That is so freakin' cool, man...I wish I had the skills to make something like that...I actually could use the hell out of a home cnc setup like that for hobbies and stuff:rock::rock::rock::rock:


----------



## chimo

Thanks for keeping us updated on this project. It has been fun to watch. Great Job!

Paul


----------



## PEU

The control Box is finished and running!

Using an online maze generator I created one then machined it:






yes, the maze is for real, I dare you guys to solve it 

And here is a little video of the machining: http://peu.net/mods/router105.avi

I'm happy


Pablo


----------



## frisco

I gotta say when I first started reading this thread......... I thought I was being sucked into another one of those "Pipe Dream" deals, where someone was thinking way over there head !!!!

Well, in this case I was dead wrong!!!! You are the man!!! That is really cool !!!

→ Input rows
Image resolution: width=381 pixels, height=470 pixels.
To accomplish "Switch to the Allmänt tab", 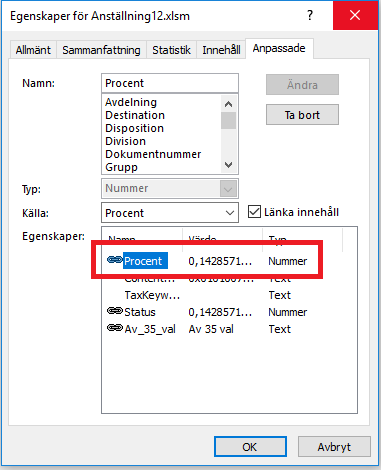I will tap(33, 50).
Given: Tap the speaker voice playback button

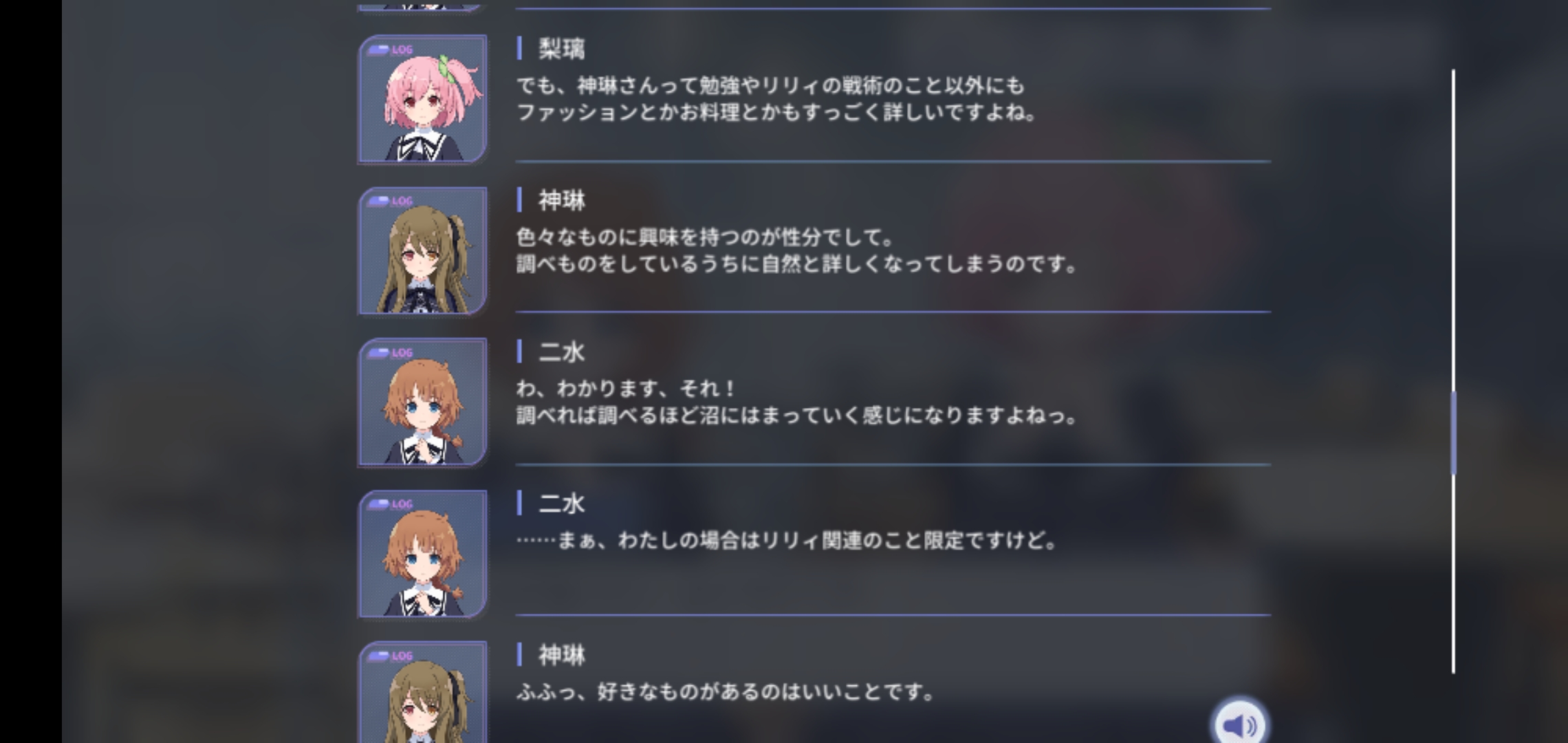Looking at the screenshot, I should (x=1239, y=723).
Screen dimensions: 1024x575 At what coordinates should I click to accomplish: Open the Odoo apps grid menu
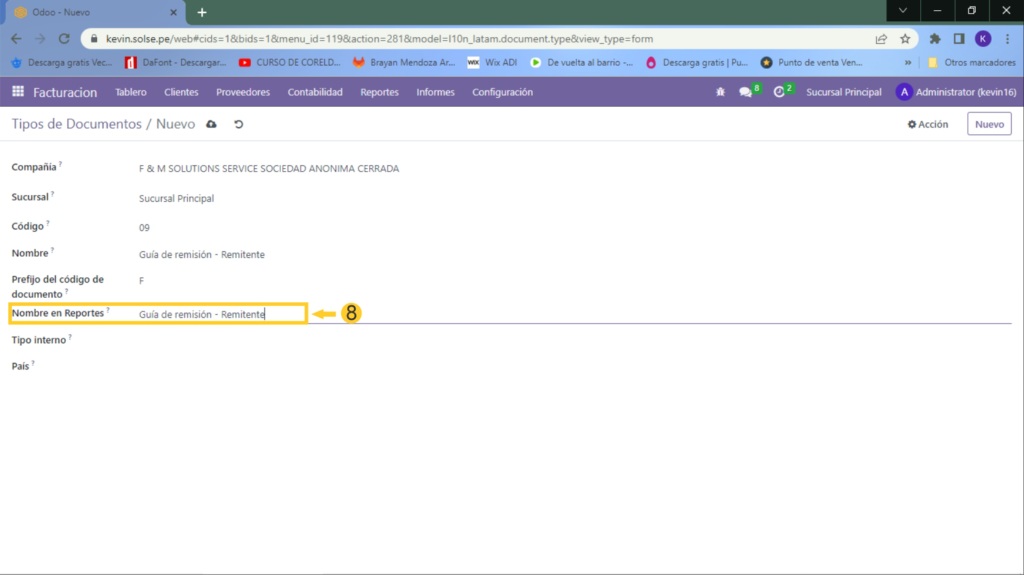point(18,92)
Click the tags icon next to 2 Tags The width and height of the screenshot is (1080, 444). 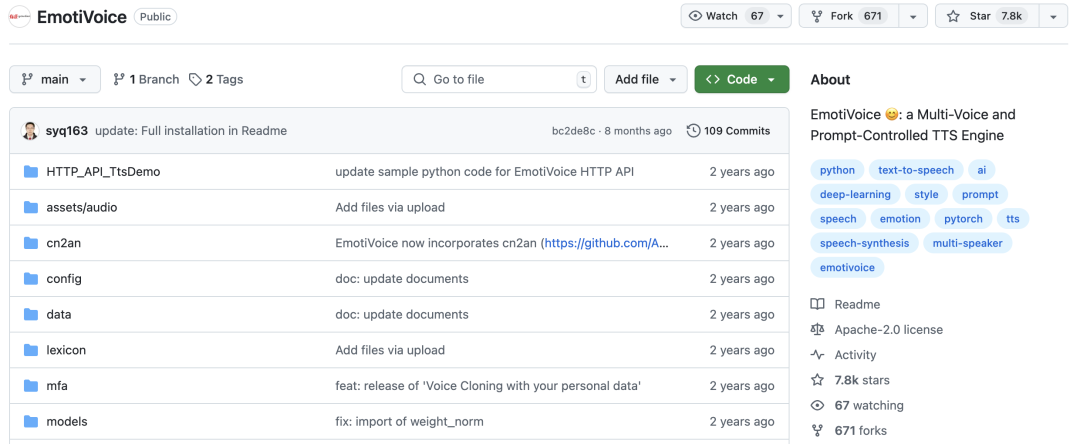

→ What you will do
1 > In the CNC forum thread, rewrite the paragraph beginning "I gotta say when I first started reading this thread" more briefly, keeping its main facts.
2 > Write out the entries above, from the line that contains "Given: Tap the speaker voice playback button" through the last line of the entries, and leave the pictures out of your copy.

→ Complete answers
1 > On first reading the thread, the poster suspected it was another "pipe dream" from someone in over their head.

2 >
Given: Tap the speaker voice playback button

Looking at the screenshot, I should (x=1239, y=723).
Screen dimensions: 1024x575 At what coordinates should I click to accomplish: Open the Odoo apps grid menu
point(18,92)
Click the tags icon next to 2 Tags The width and height of the screenshot is (1080, 444). 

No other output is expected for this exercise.